> **Records shown**
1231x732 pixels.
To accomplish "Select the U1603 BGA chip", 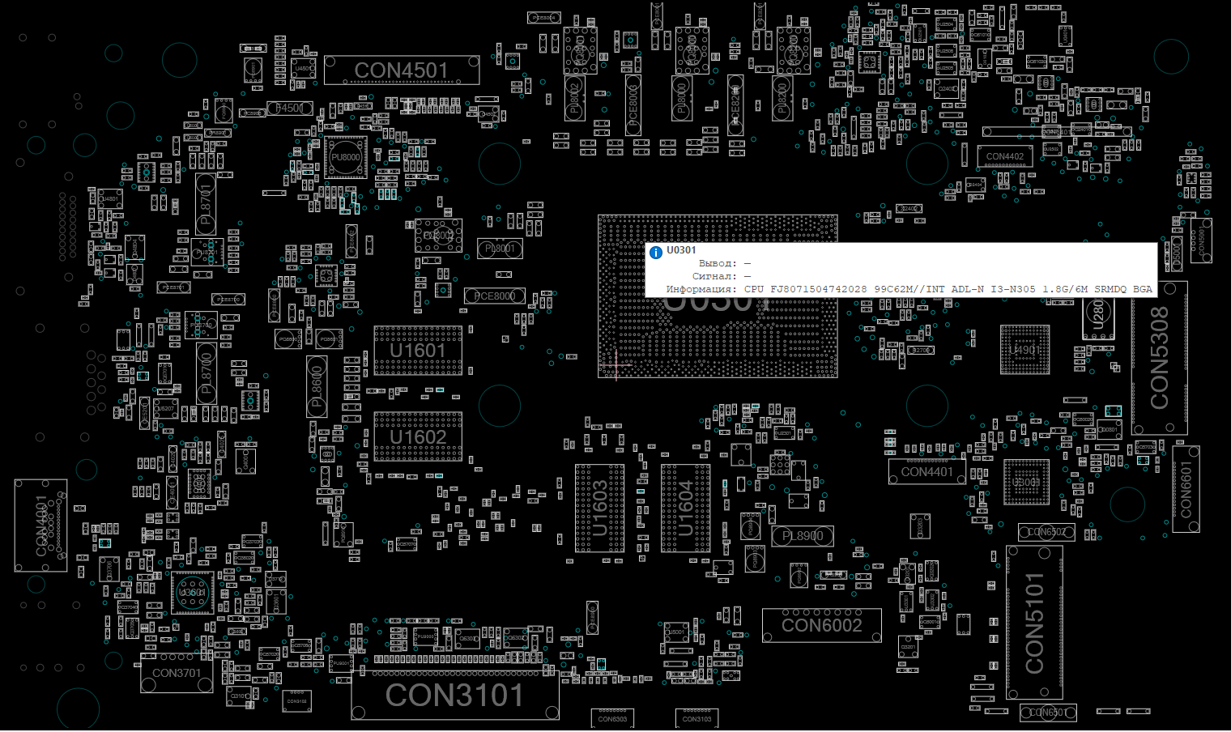I will pos(599,509).

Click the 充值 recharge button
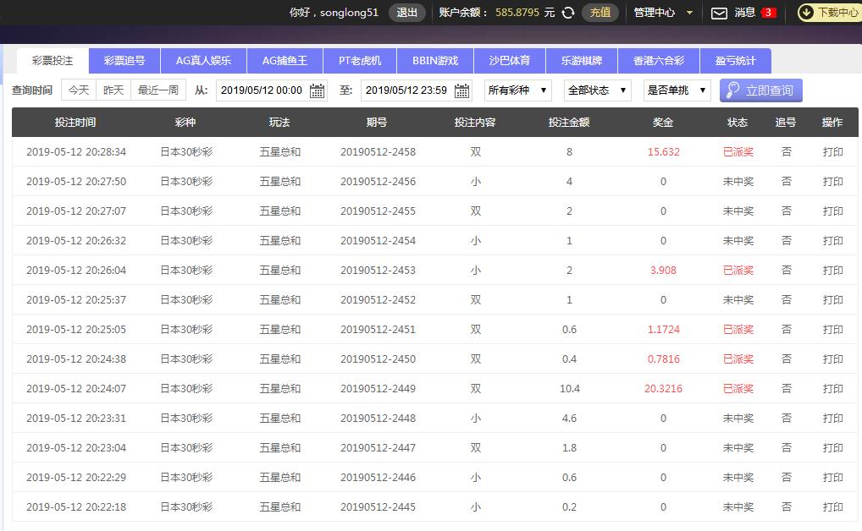tap(600, 13)
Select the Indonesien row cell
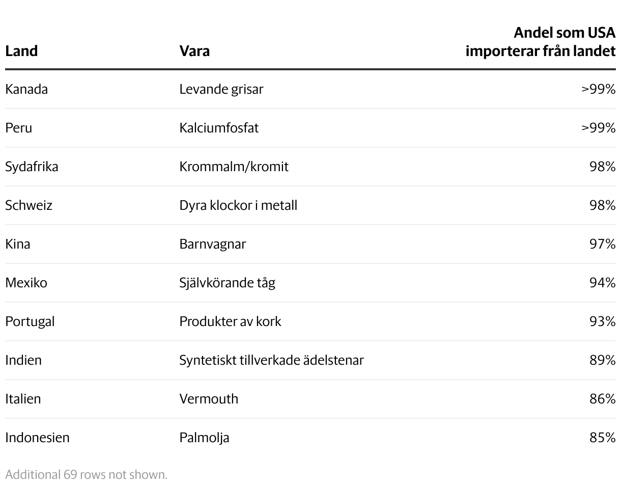Image resolution: width=621 pixels, height=487 pixels. (x=37, y=438)
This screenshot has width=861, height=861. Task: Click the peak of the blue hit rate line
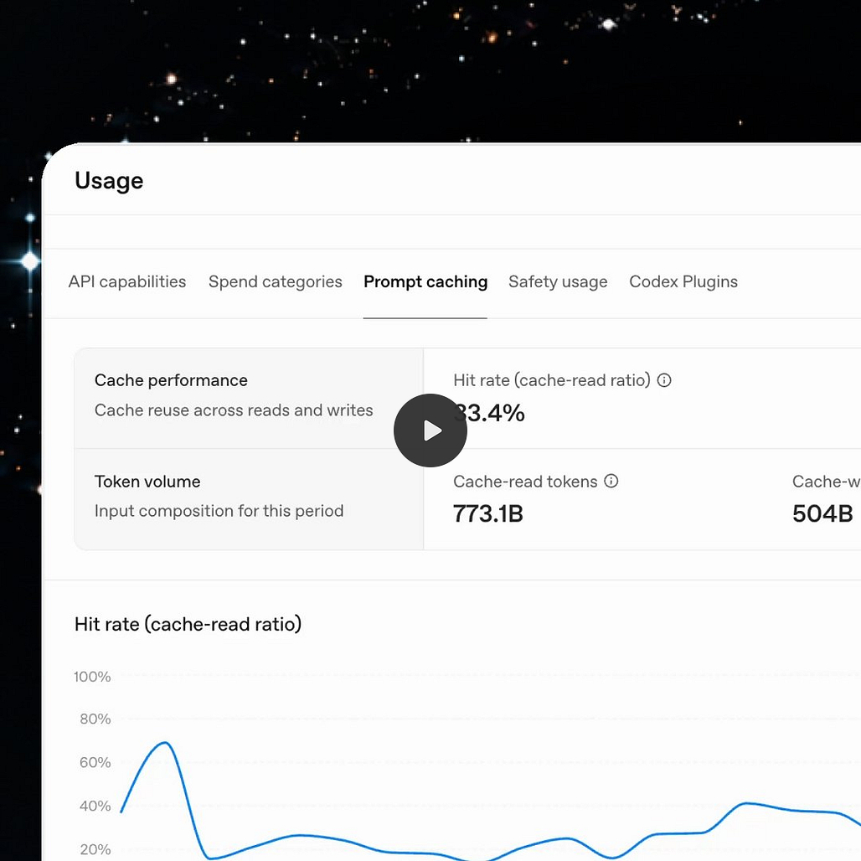pyautogui.click(x=165, y=743)
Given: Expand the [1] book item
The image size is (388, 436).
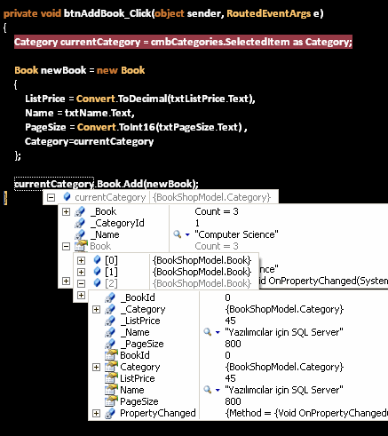Looking at the screenshot, I should (x=81, y=272).
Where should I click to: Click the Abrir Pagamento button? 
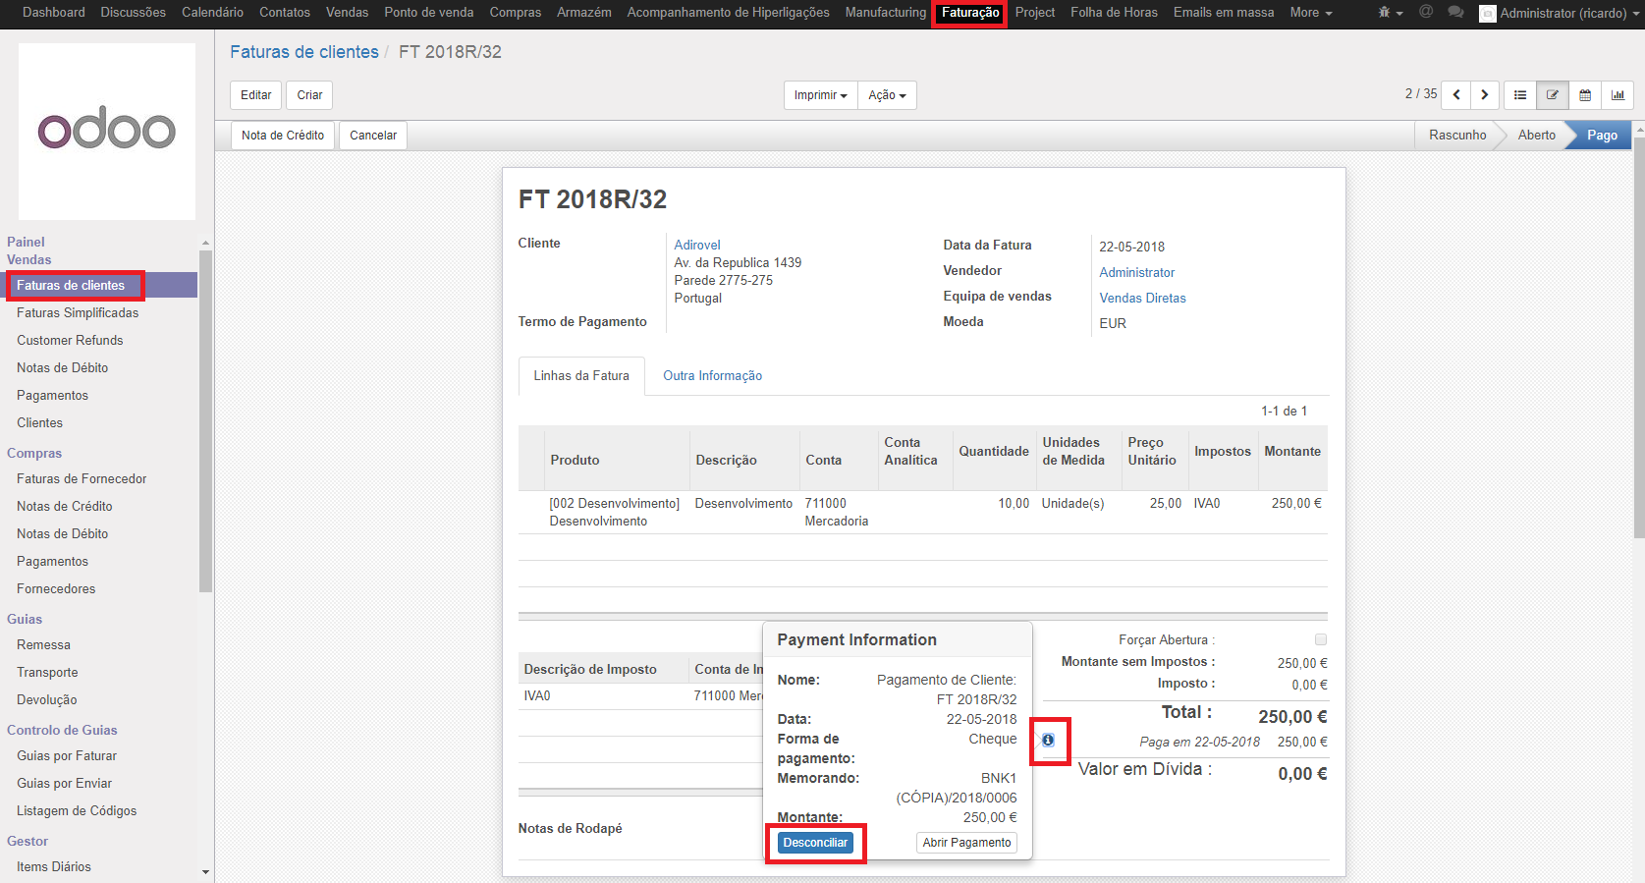(x=966, y=843)
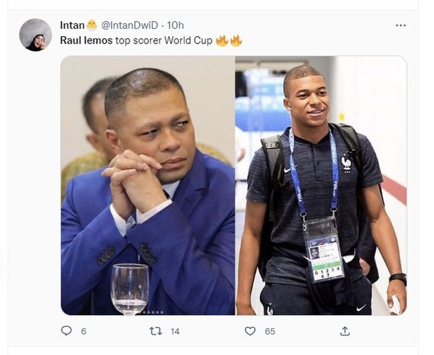Screen dimensions: 434x355
Task: Click the like count "65"
Action: [270, 331]
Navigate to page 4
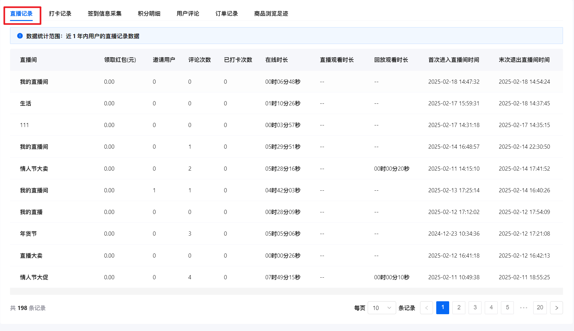 491,308
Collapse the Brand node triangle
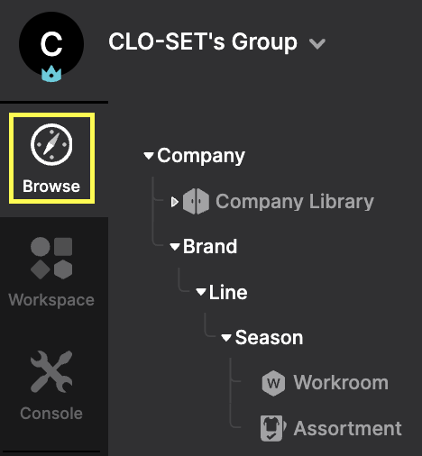The height and width of the screenshot is (456, 422). pos(175,247)
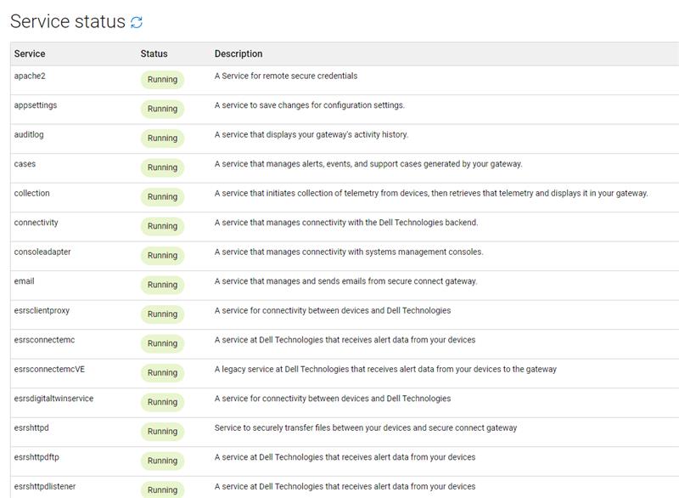The height and width of the screenshot is (498, 679).
Task: Click the Running badge for appsettings
Action: 162,109
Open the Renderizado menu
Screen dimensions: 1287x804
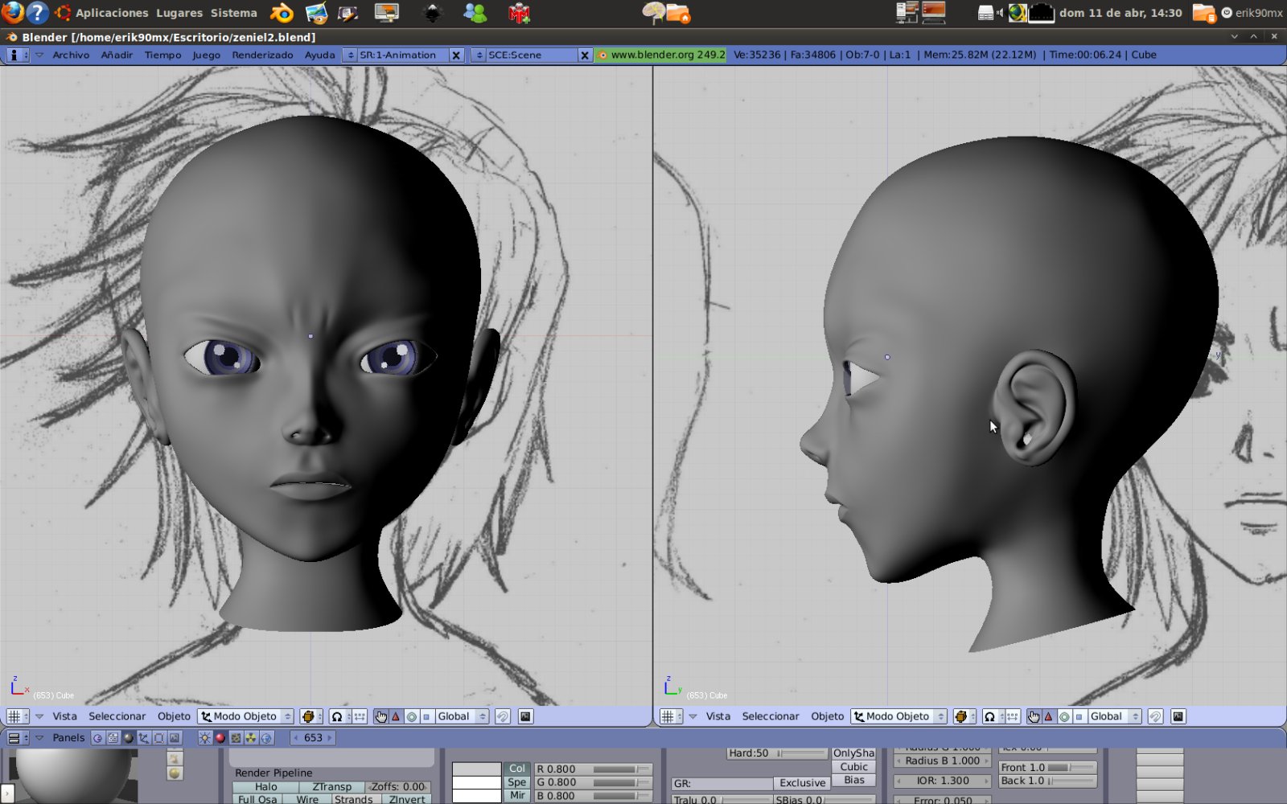click(262, 55)
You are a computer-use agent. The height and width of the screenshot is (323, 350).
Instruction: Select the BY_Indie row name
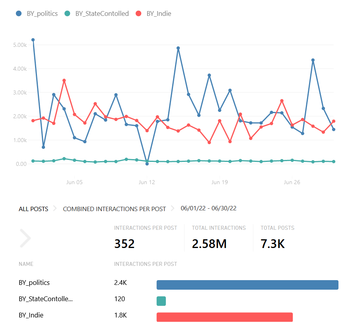[x=31, y=315]
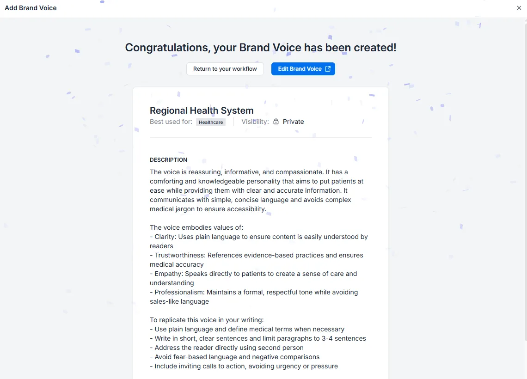Click the external link icon on Edit Brand Voice
The height and width of the screenshot is (379, 527).
pyautogui.click(x=328, y=68)
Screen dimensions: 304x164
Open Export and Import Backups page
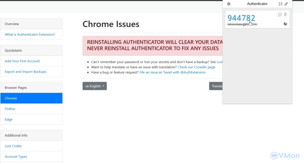[x=26, y=72]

> **What the task asks**
Pictures stay out; retype only the lines from the line containing "Open the Renderizado menu" through the end of the listing, inclusive, exactly as they appear.

> **Result of the exercise**
Open the Renderizado menu
Screen dimensions: 1287x804
click(262, 55)
You are a computer-use agent. The height and width of the screenshot is (323, 350).
Instruction: Select the BY_Indie row name
[x=31, y=315]
Click the external link icon on Edit Brand Voice
The height and width of the screenshot is (379, 527).
pyautogui.click(x=328, y=68)
Screen dimensions: 304x164
Open Export and Import Backups page
[x=26, y=72]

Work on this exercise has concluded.